Overweight Hispanic female adolescents prone to hepatic steatosis
Click Here to Manage Email Alerts
Hepatic steatosis was common among overweight and Hispanic adolescent and young adult females, according to new research data.
Jennifer L. Rehm, MD, department of pediatrics, University of Wisconsin School of Medicine and Public Health, and colleagues assessed alanine aminotransferase (ALT) levels, BMI and other metabolic markers for 136 adolescent and young adult females, aged 11 to 22 years. The researchers sought to develop a risk assessment model for early detection of hepatic steatosis.
Jennifer L. Rehm
Sixteen percent of patients with an MRI proton density fat fraction greater than 5.5% had hepatic steatosis, 54.5% of whom were Hispanic (OR=4.26; 95% CI, 1.65-11.04). Among patients with hepatic steatosis, 20 were overweight, while 55 patients who were overweight did not have hepatic steatosis.

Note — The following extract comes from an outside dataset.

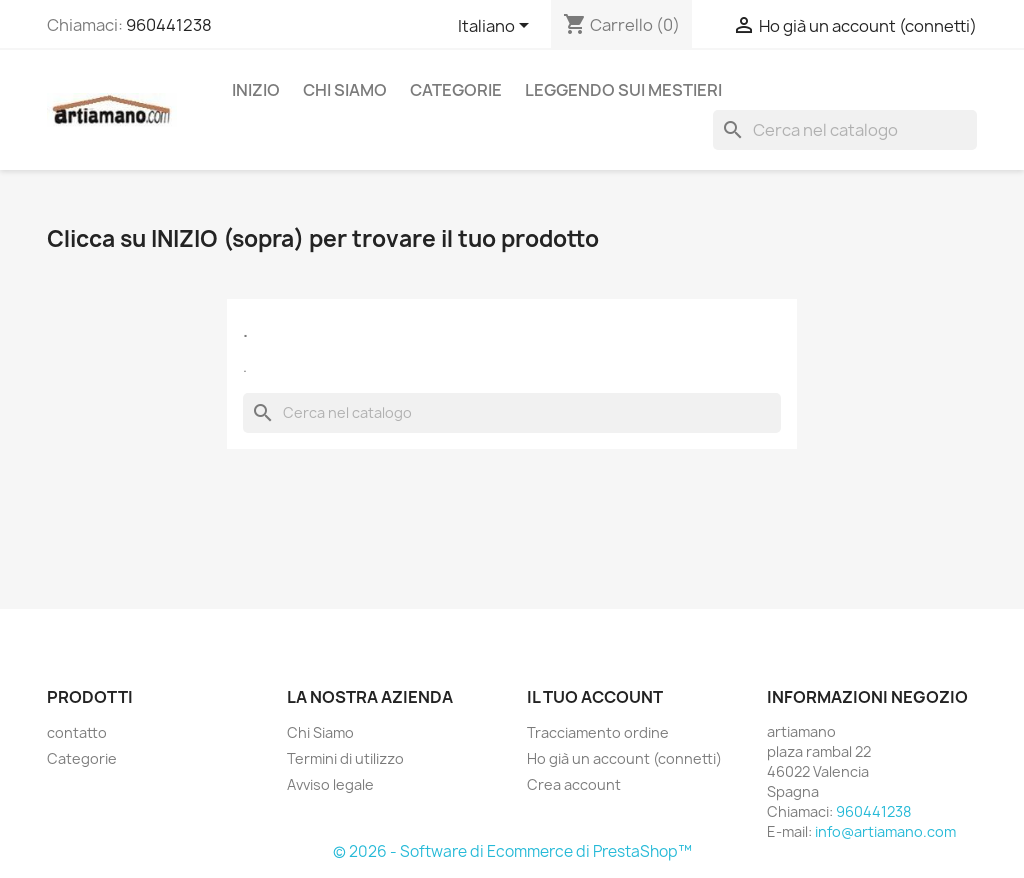 The image size is (1024, 878). What do you see at coordinates (330, 784) in the screenshot?
I see `Avviso legale` at bounding box center [330, 784].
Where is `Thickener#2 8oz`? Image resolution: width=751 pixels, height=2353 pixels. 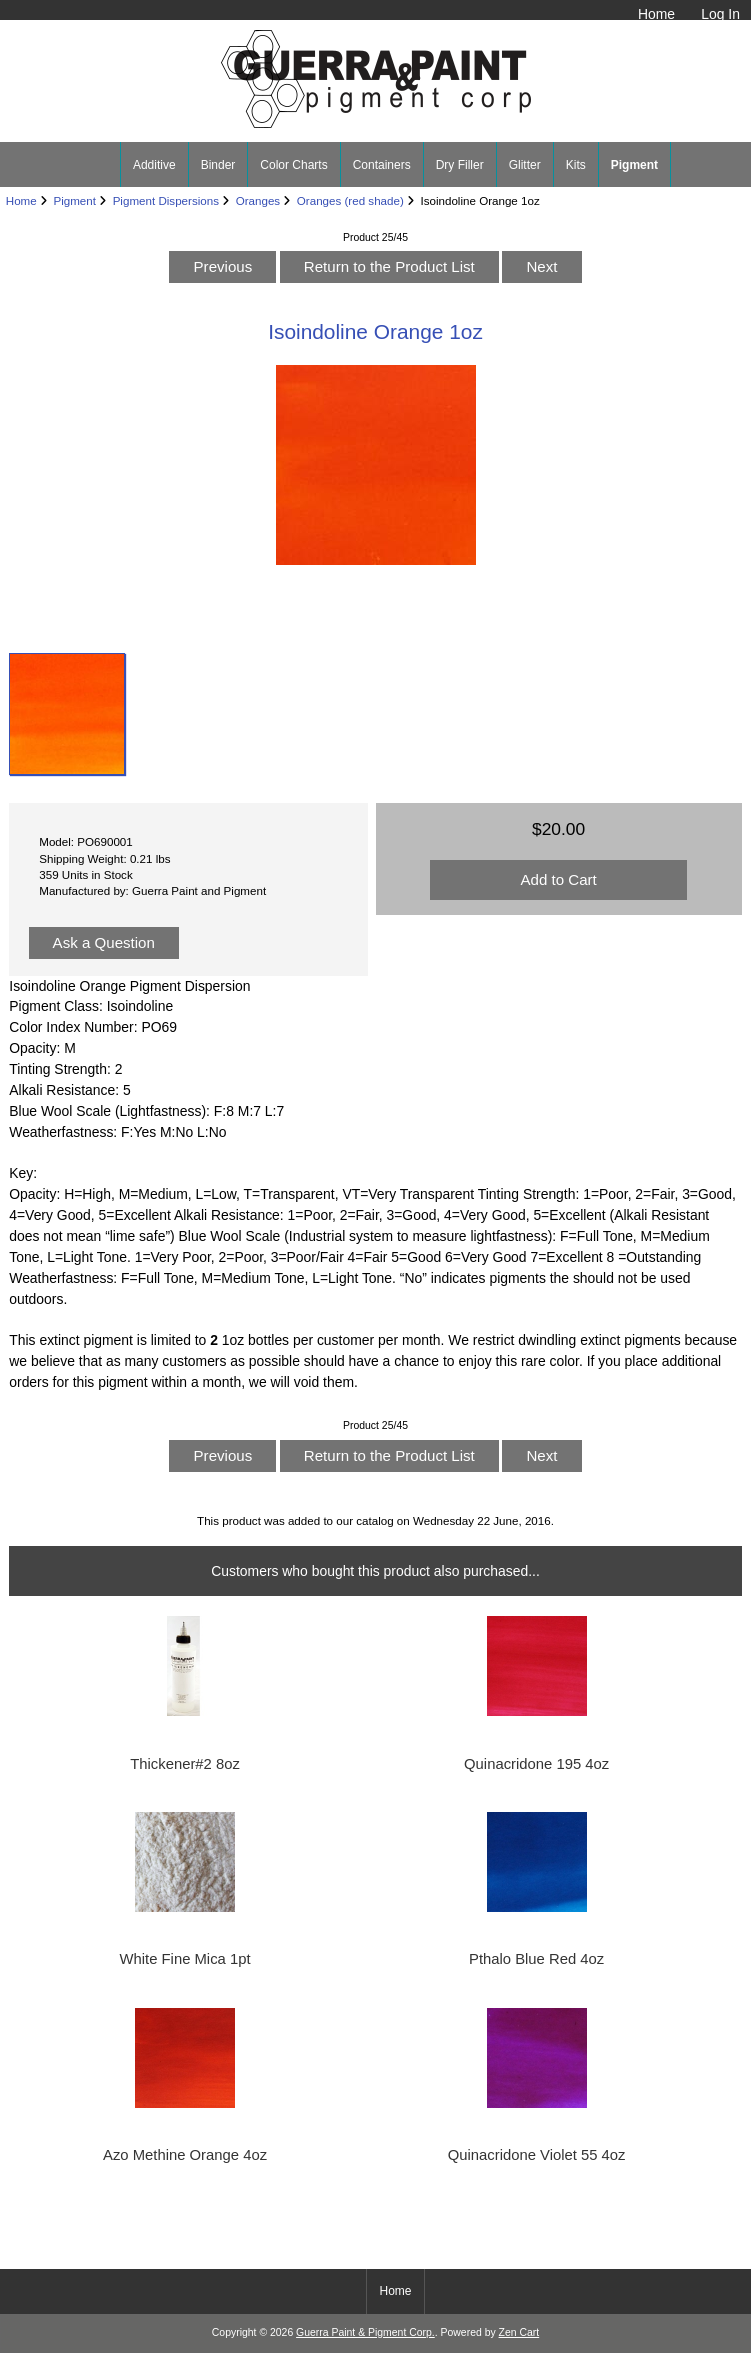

Metabolic syndrome with insulin resistance was evident in 12 overweight patients with hepatic steatosis (60%) compared with 15 of the overweight patients without hepatic steatosis (27%), increassing the risk for hepatic steatosis by nearly fivefold (OR=4.95; 95% CI, 1.66-14.78). In the risk assessment model that included ethnicity, fasting insulin, waist circumference and total cholesterol, sensitivity, specificity and positive predictive value (PPV) were 64%, 99% and 93%, respectively. This compared favorably with a low sensitivity (9%) when combining a BMI greater than the 85th percentile with ALT greater than 65 U/L or a low PPV (47%) when combined with a reduced ALT level (24 U/L).
Researchers found the homeostatic model of assessment-insulin resistance (OR=1.46; 95% CI, 1.22-1.76) and triglycerides (OR=1.02; 95% CI, 1.002-1.026) to be independent predictors for hepatic steatosis.
“Hepatic steatosis is common in overweight girls, particularly those of Hispanic ethnicity, and BMI and ALT screening alone misses the majority of subjects with hepatic steatosis,” Rehm told Healio.com/Hepatology. “Early detection is important because even a modest amount of hepatic fat is associated with metabolic disease, which may contribute to the progression to [nonalcoholic steatohepatitis].
“Incorporation of a clinically feasible risk assessment model with a high predictive value for [nonalcoholic fatty liver disease], such as the one proposed in this study, could guide efficient use of biopsy or imaging for detection of early hepatic steatosis in children and adolescents.”
Disclosure: The researchers report no relevant financial disclosures.